JAMES HARRINGTON (1611-1677)
Cromwell read it and laughed. Oceana was criticized but popular. Harrington, who gloried in controversy, was in his element. He was then, as a contemporary described him, "of a middling stature, a well trussed man, strong and thick, well sett, sanguine, quick--hott--fiery hazel eie, thick moyst curled hair."
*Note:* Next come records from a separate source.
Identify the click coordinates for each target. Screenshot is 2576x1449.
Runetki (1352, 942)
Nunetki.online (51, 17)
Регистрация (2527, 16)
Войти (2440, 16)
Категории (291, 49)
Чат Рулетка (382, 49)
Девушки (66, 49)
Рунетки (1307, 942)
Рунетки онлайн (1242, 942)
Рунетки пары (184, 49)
When the Commonwealth fell and King Charles II ascended the throne, Harrington, known as a republican, was thrown into the Tower of London for treason. He was tortured and given one too many doses of guiacum, a powerful drug, either to prevent scurvy or to prevent him from writing (depending on who's telling the story). Whatever the reason, he became insane; he had delusions--thought, for example, that he sweated the spirits of flies and bees. He died at the age of 66.
His Utopia: OCEANA
Centering on the idea of the sovereignty of the people, the constitution of Oceana created an aristocracy of limited, balanced powers and included advanced ideas like the secret ballot, indirect election, rotation of offices, and the referendum. (Many of these ideas were incorporated into the constitutions of the American colonies, especially the Carolinas, Pennsylvania, and New Jersey.)
The country was divided into 50 equal tribes, each with 2,000 members; in turn, each tribe was divided into parishes. Annual elections were held to elect representatives, but only freemen (property owners) could vote.
The government consisted of two chambers, a Senate of 300 aristocrats and intellectuals whose function it was to guide and debate issues but not to vote, and a Prerogative Tribe of about 1,050 members who voted on the issues brought up by the Senate. All were elected for staggered three-year terms.
For males, there were compulsory free schools, but Harrington said nothing about the education of women. Women are mentioned only once in Oceana--as makers of the linen pellets inscribed with "aye" and "no" used by males to vote at tribal elections.